Smart thinker: Creating community while in search of a cure

By Elli Jacobs

Smart thinker: Creating community while in search of a cure
Mandy Whitechurch’s two sons were diagnosed with a rare fatal disease as teenagers but she is doing all she can to help them and others like them live their best lives.

Mandy Whitechurch’s son Timmy was always clumsy, but when he turned 15, his clumsiness got worse and he developed slurred speech and a backward gait while walking.

“We began the search for what was wrong,” says Whitechurch. An IQ test diagnosed Timmy as borderline intellectually disabled, then two years of tests, scans, hospital admissions and lumbar punctures eventually led them to neurologist Professor Elsdon Storey. Through an eye-hand coordination test and a skin biopsy, Storer diagnosed Niemann-Pick Type C disease (NPC), an incurable and rare progressive genetic disorder, estimated to affect one in every 150,000 individuals worldwide.

Timmy was subsequently referred to neuropsychiatrist Professor Mark Walterfang, a world expert in Niemann-Pick Type C disease, who suggested she also bring in her elder son Matthew, for testing.

Matthew had been diagnosed with ADHD as a child. “We’d put his learning difficulties, inability to hold down a job and manage money plus his vertical supranuclear gaze palsy (SNGP) – an inability to move his gaze without moving his head – to the ADHD,” Whitechurch says.

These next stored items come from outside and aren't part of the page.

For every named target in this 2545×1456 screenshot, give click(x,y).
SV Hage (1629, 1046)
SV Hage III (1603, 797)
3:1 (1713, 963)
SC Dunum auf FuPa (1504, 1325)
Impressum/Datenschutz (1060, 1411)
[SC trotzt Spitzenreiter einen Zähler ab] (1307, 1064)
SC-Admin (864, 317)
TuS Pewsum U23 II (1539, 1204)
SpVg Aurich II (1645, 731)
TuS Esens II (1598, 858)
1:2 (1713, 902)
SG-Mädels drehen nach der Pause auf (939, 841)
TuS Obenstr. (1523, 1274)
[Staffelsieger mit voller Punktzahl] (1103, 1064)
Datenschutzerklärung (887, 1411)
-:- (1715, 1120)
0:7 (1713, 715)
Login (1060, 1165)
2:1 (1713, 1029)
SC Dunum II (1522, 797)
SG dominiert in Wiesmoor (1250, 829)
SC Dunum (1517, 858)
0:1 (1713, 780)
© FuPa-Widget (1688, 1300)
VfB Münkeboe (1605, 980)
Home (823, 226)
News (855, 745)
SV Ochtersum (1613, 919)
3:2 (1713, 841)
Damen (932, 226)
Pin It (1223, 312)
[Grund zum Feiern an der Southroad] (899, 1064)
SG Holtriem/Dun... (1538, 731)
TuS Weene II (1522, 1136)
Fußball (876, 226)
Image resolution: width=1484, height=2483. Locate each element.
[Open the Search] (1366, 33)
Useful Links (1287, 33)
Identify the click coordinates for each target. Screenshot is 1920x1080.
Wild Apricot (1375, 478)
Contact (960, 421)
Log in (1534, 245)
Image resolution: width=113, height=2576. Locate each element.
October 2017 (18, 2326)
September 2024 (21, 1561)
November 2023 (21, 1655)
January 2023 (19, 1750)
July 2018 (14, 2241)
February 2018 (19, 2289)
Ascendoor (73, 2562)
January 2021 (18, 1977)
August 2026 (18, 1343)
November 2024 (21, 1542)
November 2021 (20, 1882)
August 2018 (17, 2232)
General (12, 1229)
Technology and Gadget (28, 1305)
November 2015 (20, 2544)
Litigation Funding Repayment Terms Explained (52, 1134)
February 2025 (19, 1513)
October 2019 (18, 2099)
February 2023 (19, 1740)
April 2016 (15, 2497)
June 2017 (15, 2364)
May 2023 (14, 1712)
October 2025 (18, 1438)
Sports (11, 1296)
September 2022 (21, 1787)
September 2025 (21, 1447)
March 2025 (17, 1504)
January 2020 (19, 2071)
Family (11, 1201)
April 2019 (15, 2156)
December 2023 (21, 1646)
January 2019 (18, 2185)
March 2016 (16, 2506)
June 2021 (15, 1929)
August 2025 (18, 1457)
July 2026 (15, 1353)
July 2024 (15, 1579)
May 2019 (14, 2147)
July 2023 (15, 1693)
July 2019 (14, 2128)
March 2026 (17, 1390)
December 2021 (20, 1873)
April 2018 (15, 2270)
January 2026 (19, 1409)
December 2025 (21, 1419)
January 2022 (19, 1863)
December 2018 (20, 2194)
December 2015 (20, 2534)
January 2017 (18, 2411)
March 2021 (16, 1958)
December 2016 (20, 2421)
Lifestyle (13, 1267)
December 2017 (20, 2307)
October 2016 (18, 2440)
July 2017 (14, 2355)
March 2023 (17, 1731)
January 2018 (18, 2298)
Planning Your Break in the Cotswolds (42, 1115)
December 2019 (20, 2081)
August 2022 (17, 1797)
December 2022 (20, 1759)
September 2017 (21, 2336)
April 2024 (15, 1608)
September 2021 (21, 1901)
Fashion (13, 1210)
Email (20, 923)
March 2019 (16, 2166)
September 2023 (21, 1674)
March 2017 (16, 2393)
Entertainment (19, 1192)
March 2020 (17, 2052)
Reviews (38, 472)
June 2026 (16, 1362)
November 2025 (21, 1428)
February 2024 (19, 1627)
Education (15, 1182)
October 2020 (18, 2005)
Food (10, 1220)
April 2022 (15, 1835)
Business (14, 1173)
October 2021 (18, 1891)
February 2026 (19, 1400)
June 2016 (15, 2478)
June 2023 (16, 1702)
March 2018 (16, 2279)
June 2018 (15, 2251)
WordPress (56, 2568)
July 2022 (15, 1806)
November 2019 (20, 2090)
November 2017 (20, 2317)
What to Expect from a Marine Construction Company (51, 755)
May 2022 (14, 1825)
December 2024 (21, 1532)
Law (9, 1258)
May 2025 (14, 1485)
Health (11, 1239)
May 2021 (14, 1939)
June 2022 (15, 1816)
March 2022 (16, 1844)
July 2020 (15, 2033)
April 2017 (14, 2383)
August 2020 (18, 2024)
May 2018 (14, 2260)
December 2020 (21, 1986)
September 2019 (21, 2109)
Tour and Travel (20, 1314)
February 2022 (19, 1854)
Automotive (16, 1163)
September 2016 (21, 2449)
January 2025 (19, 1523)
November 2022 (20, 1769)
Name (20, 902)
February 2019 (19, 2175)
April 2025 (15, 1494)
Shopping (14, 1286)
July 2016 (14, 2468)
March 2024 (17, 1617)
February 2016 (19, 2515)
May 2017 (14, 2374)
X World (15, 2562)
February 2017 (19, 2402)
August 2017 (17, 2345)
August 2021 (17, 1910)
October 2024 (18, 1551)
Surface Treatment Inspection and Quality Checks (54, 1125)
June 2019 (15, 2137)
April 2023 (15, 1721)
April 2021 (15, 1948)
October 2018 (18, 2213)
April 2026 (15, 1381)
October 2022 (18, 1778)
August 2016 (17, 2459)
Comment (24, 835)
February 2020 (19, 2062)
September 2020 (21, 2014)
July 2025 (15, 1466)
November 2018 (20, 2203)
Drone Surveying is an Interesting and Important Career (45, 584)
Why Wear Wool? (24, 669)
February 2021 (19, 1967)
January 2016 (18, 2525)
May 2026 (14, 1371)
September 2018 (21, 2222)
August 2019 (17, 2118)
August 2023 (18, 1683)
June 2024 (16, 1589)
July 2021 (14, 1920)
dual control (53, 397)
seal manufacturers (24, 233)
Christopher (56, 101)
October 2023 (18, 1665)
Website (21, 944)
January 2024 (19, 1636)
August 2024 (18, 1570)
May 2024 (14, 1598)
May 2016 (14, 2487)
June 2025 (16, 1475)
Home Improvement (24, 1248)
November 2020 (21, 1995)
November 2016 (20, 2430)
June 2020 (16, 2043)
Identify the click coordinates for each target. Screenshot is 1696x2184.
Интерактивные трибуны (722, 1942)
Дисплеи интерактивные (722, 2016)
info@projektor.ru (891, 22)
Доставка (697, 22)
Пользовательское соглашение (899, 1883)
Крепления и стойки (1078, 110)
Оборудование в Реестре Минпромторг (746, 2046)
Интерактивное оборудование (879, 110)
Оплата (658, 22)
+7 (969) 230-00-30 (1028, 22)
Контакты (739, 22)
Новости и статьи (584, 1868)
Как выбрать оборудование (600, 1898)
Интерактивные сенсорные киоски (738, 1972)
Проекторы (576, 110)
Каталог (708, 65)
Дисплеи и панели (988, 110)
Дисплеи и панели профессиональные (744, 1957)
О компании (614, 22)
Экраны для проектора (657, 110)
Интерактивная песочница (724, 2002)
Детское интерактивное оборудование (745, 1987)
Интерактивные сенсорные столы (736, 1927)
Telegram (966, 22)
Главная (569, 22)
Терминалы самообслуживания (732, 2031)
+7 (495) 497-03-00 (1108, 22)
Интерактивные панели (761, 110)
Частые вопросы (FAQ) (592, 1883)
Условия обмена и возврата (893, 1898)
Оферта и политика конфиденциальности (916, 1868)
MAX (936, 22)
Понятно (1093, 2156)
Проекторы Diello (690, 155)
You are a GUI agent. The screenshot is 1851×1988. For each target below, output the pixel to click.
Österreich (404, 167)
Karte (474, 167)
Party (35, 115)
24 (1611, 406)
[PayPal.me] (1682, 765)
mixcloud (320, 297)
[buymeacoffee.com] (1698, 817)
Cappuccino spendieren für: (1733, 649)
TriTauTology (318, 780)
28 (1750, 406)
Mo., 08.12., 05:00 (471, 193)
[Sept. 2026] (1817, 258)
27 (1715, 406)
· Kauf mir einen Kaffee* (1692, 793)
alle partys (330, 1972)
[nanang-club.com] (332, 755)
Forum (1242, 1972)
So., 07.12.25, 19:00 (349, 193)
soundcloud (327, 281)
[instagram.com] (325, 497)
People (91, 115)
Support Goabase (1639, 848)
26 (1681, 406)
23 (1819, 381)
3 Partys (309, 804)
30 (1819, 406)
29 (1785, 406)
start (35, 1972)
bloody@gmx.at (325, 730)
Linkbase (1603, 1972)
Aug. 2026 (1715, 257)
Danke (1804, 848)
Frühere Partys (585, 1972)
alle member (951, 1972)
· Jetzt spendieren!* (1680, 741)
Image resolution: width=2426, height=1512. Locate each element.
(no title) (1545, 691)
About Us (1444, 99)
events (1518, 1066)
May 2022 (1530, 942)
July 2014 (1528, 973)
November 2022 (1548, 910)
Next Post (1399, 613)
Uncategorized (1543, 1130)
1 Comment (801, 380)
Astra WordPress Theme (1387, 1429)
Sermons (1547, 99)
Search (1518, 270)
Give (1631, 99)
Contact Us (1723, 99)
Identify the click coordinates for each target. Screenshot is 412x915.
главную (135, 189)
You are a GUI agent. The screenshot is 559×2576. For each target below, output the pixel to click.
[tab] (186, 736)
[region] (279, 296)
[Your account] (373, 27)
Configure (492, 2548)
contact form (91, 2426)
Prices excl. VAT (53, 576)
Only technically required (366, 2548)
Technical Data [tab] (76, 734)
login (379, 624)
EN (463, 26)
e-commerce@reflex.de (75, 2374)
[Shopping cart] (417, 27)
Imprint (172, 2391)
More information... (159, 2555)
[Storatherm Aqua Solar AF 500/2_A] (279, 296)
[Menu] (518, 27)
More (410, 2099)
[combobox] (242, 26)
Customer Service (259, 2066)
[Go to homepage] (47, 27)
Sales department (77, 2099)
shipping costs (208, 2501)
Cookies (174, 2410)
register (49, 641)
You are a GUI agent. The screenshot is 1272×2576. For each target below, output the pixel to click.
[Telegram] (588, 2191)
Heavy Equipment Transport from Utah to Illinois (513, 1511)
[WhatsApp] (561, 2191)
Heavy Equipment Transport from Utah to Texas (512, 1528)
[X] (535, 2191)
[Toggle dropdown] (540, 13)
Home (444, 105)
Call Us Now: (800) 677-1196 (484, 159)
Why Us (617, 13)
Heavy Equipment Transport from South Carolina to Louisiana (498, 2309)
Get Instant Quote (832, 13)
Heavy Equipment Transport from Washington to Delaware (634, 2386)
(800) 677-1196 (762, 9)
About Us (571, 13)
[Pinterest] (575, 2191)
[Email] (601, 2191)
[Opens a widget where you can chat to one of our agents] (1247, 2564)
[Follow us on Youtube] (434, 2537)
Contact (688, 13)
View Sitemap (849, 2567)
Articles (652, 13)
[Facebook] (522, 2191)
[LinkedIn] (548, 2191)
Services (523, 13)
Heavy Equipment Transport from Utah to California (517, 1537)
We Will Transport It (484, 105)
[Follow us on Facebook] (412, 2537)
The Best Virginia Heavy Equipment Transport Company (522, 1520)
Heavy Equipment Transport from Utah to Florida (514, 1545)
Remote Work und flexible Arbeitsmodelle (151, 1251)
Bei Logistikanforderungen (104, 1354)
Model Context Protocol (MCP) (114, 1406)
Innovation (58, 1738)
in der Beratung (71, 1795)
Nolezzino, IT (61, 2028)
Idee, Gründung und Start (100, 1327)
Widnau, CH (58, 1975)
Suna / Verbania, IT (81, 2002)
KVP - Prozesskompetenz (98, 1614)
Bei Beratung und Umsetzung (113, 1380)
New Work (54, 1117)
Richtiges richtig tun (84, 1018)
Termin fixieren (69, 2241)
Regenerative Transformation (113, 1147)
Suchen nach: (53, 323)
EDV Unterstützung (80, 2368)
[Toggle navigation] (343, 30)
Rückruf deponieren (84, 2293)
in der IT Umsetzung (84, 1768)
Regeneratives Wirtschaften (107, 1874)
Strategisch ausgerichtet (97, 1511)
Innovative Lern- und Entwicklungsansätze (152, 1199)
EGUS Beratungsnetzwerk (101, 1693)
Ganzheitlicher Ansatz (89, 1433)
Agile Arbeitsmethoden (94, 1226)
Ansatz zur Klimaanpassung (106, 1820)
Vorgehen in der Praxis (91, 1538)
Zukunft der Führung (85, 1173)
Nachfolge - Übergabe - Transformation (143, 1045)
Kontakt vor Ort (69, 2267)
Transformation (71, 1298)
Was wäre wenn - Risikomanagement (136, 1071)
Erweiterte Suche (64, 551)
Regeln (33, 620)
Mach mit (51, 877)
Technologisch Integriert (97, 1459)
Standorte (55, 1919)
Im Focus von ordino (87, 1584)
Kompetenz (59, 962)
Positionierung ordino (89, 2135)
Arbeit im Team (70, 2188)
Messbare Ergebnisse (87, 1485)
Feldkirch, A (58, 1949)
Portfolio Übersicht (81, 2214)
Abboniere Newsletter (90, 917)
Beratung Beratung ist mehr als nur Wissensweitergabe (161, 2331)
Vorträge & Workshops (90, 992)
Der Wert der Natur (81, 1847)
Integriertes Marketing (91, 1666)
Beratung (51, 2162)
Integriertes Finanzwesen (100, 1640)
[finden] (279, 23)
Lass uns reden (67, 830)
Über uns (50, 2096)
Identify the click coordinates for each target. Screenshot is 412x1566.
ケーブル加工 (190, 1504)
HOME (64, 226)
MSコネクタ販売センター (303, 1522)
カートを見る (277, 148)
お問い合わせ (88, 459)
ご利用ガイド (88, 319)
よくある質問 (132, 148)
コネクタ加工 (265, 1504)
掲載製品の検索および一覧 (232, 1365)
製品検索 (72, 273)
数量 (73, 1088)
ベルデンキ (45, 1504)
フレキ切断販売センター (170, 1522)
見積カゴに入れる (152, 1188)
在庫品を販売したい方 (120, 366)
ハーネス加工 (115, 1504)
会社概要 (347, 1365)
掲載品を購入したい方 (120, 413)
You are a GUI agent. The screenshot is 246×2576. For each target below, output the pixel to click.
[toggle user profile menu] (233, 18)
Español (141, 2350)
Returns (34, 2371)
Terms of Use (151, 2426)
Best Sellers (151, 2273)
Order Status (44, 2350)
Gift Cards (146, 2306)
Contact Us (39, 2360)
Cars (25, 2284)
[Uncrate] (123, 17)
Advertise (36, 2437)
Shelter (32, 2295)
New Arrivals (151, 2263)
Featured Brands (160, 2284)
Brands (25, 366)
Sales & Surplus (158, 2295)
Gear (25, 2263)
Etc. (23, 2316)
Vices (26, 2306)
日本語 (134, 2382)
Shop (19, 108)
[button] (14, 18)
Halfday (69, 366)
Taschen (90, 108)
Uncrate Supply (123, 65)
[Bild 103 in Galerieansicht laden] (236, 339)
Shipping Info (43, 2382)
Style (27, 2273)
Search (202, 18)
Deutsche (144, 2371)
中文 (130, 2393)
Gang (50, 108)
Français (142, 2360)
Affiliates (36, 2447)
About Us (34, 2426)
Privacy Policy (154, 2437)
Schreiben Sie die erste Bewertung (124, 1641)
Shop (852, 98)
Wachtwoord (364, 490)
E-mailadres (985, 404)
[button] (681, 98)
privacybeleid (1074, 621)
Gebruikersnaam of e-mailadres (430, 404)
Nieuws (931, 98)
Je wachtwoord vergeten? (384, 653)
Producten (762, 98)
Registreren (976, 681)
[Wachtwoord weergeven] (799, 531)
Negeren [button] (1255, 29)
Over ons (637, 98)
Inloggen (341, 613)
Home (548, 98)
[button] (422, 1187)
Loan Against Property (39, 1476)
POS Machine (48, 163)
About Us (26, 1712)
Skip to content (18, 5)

Following Matthew’s diagnosis, the only significant relief doctors could provide was compassionate access to the FDA-approved drug, miglustat – which improves or stabilises several clinically relevant markers of NPC but doesn’t cure or reverse the symptoms. “The doctors handed me a 10-year life expectancy for both my sons and told me to go home and make memories, which left me feeling distraught,” says Whitechurch. “I decided I wasn’t going to take the diagnosis sitting down. I wanted to fight for my boys’ lives, to give them extra time with me, to give them hope.”

In 2009, she founded the Australian NPC Disease Foundation, to support families in Australia and New Zealand affected by NPC by obtaining grants to buy equipment, home modifications, covering costs related to in-patient hospital visits, and sharing experiences and advice. Through private and public fundraising efforts, the foundation also supports the NPC research of Dr Ya Hui Hung, at the Florey Institute of Neuroscience and Mental Health in Melbourne.

She’s also an active Committee Member of the International Niemann-Pick Disease Alliance (INPDA), which established international connections with experts in the field and brought treatment trials to Melbourne hospitals. The first successful trial drug was brought in 2016 – a spinal infusion drug called VTS-270. “This treatment had showed promising results in other countries with improvement in cognition, swallowing and movement symptoms,” says Whitechurch.

Timmy, 28 at the time, was granted compassionate use and had the first adult dose of the drug, via a surgically inserted port. Sadly, he had an adverse side effect from the drug and lost most of his hearing, which left him with 24/7 tinnitus on top of his progressing NPC symptoms. Currently, Timmy lives with a hearing aid, and came off the drug miglustat, in 2016, after developing long-term pneumonia and bowel bleeding. “Timmy no longer meets criteria for future drug trials due to his acute symptoms,” says Whitechurch. “He only receives treatment medication for depression and is on antipsychotic medication which helps him with his agitation and frustration at not being able to do what he wants.”

Now 32, Timmy relies on a wheelchair and 24/7 carers.

“He’s PEG fed [through the skin], and unable to play his beloved guitar much due to dystonia in his hands and fingers,” says Whitechurch. “He suffers from dementia, struggles to talk and has never been able to work or have a girlfriend although he yearns for one. But he smiles, and that’s what keeps us going.”

Matthew, 34, is now in the dementia stage of the disease. “He constantly loses things which makes him frustrated and angry, he can’t play football any more, he doesn’t have a social life, and he’s fearful of taking part in any of the drug trials after seeing his brother’s decline and knowing he has the same disease,” says Whitechurch. “Matthew’s motto is, ‘Live life now whilst I can’.”

Even though it’s been 14 years since the diagnoses, Whitechurch still finds it difficult to accept that she’ll “never attend any of my children’s weddings or become a grandmother.” But seeing what the foundation has been able to do for other families inspires her and gives her hope.

“We now have 30 patients that have found us for support,” she says. One is Sebastian Chamberlain from New Zealand, who through contact with the foundation was able to participate in a trial drug and meet others living with NPC. “When Sebastian turned 18, New Zealand transferred the trial to his local hospital and he continues to eat normal food which is a huge part of his life,” says Whitechurch.

With NPC, early diagnosis is crucial, says Whitechurch. “The sooner you have access to drugs like miglustat, the more chance patients have of slowing down the disease’s progression, which in turn, gives a longer life expectancy. Our hope is to one day find a cure, so people diagnosed with NPC can live a full life.”